Sunday, December 09, 2012

Judgement Day


I dove back into the world of state high school debate and elocution yesterday.  I paused in route to Ridgefield High, Washington State, to take a picture of my odometer going from 1999999 to 2000000.

I judged a public form about raising taxes versus cutting spending, and an interpretive reading contest.  Then I judged several spar sessions, where the topics are purposefully superficial -- it's the form and delivery that matter more.  "Wiley Coyote > Roadrunner" "Royalty > Celebrities", "mechanical pencil > ordinary #2 pencil", "email > snailmail", "football > soccer", "Star Wars > Star Trek", "broccoli > carrots".  These would be the affirmative "is better than" resolutions.  The Neg side takes the opposite view.

Spar:  AFF chooses from two resolutions:

One minute prep
AFF speaks (2 minutes)
Cross examination (1 minute)
One minute prep
NEG speaks (2 minutes)
Cross examination (1 minute)
AFF gives summary speech (1 minute)
NEG does the same (1 minute)

Maureen had given me the October 2012 issue of Harper's with High School Debate and the Demise of Public Speech by Ben Lerner, a former high school debater (a national champion even).  Ben talked a lot about the spread of "spreading" which is talking really fast like those voices speaking legalese during television commercials, and small print that goes by quickly everywhere.  In making reasoning somewhat unintelligible and intimidating, one creates more space for the slow plodding of unreason, for political sound bites.

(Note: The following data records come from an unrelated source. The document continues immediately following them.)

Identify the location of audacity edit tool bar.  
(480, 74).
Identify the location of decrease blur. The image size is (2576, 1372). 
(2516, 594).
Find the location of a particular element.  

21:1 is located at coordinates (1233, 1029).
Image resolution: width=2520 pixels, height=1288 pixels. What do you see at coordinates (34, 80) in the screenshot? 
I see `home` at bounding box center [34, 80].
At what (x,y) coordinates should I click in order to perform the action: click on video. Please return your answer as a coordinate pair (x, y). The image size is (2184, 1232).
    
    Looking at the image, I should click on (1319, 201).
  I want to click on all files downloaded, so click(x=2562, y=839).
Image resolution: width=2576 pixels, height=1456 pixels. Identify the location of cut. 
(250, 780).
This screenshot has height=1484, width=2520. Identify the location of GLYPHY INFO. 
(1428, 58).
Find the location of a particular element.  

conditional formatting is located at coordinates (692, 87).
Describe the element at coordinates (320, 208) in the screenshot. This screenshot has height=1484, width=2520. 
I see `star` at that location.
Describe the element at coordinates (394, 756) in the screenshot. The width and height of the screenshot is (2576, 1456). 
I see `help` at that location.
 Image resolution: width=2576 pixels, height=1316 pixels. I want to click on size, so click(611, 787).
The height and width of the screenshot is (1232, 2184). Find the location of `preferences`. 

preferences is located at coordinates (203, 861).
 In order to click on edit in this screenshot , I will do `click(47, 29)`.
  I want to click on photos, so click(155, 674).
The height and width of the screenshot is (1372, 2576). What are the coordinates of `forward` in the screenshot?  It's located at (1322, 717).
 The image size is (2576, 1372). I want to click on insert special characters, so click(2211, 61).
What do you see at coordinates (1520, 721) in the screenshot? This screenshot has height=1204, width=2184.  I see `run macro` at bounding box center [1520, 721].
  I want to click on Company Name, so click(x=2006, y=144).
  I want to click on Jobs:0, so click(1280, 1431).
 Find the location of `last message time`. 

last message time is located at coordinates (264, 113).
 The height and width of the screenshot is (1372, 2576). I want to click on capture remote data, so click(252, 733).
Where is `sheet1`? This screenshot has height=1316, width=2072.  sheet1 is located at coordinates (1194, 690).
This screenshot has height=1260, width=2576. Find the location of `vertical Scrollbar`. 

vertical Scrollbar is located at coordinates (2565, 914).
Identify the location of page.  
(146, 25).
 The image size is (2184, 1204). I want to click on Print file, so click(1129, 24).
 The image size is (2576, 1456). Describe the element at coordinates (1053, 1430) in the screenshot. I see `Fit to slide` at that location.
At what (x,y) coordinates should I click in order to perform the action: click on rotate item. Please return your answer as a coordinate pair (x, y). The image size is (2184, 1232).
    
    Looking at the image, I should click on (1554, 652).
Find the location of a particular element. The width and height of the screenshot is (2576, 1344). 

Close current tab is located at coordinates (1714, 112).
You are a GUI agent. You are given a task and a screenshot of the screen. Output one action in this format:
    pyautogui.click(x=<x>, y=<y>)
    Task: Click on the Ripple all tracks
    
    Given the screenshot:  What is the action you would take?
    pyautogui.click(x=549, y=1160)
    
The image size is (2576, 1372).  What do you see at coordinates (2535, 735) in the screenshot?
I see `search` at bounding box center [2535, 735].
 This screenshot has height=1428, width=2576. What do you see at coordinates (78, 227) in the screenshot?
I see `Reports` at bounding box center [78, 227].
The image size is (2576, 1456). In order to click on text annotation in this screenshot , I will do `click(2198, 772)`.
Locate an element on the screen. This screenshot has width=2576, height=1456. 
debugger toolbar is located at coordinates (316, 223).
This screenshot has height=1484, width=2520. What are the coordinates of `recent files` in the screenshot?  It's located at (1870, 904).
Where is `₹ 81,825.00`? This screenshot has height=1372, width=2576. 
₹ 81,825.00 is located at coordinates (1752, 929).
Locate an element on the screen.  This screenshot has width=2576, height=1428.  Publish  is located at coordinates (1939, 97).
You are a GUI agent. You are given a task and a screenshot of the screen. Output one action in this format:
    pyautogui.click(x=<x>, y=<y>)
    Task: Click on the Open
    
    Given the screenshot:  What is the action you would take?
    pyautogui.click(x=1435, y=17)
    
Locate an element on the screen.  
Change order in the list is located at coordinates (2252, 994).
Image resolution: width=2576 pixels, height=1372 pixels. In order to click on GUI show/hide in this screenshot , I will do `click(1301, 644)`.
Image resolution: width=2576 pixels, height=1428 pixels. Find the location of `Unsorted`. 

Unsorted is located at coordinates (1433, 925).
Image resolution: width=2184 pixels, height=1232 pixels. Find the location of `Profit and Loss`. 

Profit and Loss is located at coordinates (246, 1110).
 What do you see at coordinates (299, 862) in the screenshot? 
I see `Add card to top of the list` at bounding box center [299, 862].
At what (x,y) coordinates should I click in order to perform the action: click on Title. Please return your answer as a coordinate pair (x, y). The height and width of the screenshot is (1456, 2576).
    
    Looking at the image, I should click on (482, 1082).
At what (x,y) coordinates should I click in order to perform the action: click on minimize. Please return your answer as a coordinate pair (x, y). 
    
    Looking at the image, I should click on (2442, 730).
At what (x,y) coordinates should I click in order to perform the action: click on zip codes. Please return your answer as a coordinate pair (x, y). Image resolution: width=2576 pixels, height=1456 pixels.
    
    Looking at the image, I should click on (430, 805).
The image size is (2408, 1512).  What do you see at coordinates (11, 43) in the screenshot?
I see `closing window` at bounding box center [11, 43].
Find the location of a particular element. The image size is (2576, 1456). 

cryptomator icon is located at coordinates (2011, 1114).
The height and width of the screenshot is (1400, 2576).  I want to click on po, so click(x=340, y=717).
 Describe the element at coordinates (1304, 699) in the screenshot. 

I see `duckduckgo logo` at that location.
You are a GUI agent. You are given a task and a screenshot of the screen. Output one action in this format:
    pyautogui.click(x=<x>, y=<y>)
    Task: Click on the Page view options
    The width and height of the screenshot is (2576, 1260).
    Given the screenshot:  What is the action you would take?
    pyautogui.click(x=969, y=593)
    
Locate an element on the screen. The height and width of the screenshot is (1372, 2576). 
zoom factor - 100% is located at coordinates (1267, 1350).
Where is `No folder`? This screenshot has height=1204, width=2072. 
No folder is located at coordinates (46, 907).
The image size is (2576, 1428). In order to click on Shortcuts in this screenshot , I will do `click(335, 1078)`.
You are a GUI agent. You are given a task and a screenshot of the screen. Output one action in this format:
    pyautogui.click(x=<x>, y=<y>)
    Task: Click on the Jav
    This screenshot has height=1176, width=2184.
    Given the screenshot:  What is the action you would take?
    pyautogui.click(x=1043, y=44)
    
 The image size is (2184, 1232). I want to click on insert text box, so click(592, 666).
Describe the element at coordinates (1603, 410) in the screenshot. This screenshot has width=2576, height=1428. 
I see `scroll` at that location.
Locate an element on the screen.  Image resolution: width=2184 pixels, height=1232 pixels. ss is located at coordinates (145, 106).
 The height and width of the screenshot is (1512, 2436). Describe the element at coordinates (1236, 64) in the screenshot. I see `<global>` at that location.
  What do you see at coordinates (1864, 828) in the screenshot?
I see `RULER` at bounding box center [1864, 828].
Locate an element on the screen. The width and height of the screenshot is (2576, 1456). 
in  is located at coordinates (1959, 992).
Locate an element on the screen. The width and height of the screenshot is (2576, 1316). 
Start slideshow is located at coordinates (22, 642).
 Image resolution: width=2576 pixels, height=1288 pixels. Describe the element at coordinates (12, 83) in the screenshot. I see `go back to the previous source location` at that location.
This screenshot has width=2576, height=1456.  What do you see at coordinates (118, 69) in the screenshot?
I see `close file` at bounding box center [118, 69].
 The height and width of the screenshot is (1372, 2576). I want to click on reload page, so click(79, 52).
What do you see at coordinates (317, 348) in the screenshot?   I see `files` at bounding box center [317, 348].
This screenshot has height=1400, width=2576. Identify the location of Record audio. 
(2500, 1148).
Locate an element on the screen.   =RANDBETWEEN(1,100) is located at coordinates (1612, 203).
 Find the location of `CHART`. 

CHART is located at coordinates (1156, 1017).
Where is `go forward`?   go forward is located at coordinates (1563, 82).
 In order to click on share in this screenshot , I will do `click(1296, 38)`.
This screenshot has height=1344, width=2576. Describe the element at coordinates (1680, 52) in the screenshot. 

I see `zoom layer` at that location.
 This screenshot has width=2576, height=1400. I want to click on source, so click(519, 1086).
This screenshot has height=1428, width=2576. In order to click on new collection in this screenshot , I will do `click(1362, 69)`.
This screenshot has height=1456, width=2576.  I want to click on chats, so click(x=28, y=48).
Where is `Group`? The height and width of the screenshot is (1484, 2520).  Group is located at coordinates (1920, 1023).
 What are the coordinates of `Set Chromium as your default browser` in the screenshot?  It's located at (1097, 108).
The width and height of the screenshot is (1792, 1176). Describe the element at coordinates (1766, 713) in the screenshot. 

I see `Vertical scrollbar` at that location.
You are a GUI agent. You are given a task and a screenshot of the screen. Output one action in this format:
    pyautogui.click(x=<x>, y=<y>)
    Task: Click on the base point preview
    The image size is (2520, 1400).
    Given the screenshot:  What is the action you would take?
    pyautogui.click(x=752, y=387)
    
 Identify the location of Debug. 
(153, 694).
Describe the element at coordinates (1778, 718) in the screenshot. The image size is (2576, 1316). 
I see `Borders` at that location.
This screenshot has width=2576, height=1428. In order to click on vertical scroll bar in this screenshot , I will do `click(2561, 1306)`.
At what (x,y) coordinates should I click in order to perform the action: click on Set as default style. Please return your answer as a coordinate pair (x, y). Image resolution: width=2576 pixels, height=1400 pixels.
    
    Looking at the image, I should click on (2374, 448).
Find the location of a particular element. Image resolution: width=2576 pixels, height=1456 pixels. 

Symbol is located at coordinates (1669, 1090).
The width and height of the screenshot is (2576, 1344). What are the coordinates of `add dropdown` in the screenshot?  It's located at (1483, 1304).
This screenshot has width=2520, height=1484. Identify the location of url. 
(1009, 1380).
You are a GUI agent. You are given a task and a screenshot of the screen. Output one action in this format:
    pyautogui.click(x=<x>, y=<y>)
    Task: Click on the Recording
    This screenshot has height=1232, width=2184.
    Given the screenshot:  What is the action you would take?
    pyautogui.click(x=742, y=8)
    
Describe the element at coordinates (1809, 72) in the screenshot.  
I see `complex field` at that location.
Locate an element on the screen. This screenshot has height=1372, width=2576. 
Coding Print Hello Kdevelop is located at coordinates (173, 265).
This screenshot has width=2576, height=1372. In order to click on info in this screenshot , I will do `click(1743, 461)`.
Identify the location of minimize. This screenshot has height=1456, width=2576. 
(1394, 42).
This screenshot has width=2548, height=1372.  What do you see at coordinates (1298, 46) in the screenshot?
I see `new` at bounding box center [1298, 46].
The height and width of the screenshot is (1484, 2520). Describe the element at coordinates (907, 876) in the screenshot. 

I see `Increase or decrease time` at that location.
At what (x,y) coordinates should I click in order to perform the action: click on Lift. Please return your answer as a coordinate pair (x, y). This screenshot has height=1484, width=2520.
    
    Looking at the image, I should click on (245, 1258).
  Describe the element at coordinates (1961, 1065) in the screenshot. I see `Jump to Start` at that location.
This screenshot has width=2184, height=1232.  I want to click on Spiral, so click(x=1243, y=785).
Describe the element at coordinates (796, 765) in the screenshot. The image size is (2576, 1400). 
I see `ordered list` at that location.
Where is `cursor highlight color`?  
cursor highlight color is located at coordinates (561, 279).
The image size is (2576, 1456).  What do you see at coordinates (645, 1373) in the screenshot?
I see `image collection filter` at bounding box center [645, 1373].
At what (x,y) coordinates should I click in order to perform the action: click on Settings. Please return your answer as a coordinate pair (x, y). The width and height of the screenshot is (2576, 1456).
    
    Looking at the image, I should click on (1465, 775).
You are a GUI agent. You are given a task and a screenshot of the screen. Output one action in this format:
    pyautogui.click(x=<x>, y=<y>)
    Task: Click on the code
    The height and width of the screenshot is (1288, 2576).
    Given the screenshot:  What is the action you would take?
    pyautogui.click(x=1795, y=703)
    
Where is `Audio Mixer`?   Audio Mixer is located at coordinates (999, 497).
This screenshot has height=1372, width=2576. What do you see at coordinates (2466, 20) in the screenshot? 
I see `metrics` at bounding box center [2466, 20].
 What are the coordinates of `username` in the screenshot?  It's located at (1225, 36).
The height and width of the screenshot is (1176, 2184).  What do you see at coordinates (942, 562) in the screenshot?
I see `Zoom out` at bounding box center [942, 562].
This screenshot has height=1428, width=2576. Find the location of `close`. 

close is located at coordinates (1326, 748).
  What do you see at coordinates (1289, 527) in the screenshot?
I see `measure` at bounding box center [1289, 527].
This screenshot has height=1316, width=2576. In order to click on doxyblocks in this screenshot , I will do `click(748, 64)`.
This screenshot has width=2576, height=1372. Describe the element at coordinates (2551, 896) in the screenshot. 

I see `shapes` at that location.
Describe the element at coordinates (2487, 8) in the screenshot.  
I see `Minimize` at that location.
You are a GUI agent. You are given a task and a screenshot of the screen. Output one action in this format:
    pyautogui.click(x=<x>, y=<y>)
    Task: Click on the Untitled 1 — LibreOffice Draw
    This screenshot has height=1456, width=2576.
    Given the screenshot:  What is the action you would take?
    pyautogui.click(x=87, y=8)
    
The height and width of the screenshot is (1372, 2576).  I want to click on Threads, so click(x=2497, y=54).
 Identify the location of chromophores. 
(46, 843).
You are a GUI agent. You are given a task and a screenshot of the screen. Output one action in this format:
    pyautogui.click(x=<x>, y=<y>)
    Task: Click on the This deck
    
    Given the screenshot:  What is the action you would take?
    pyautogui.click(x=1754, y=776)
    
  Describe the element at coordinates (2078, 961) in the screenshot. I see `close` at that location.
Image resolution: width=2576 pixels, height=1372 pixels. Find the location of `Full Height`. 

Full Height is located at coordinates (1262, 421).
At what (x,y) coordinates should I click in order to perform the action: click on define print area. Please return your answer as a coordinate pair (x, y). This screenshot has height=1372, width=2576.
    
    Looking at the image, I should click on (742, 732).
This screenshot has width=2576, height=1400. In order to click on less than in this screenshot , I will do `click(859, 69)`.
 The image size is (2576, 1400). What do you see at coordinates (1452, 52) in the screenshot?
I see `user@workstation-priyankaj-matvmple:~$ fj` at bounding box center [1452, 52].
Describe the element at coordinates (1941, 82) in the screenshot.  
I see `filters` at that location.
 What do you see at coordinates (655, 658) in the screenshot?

Interestingly, he traces the Lincoln-Douglas style debate, Tara's specialty, and which slows it down and relates issues to values, to Phillips Petroleum, these days Conoco-Phillips.  This corporate person, and adviser to the National Forensics League, was having a hard time with "spreading" as well, and designed this newer event format (LD) to slow things down somewhat.

Ben considers that more evidence of the fragmentation of US discourse.  There's dumb slow political talk playing on sentiments, mixed with fast unintelligible legalese, and precious little in between.  He wonders if Occupy with its "open mic" experiments (people repeating others' words) marked the beginning of a revived folk discourse, more oriented towards democratic practices.

Gonzo said he'd read the article and photocopied it for his team captains.

I notice Burgerville is serving beer and wine in Washington.  Do we have that in Oregon yet?  That state is just so much ahead of ours in some ways.

Good seeing Gonzo, Ben and Izzy again.  Hello to Hannah.  Hello from Tara.

I was able to download from a fair selection of stop watch apps to my Razr / M (Android).  This helped with my timings.  Time is taken quite seriously in these events.  There might be a 30 second grace period here and there, but no more than that.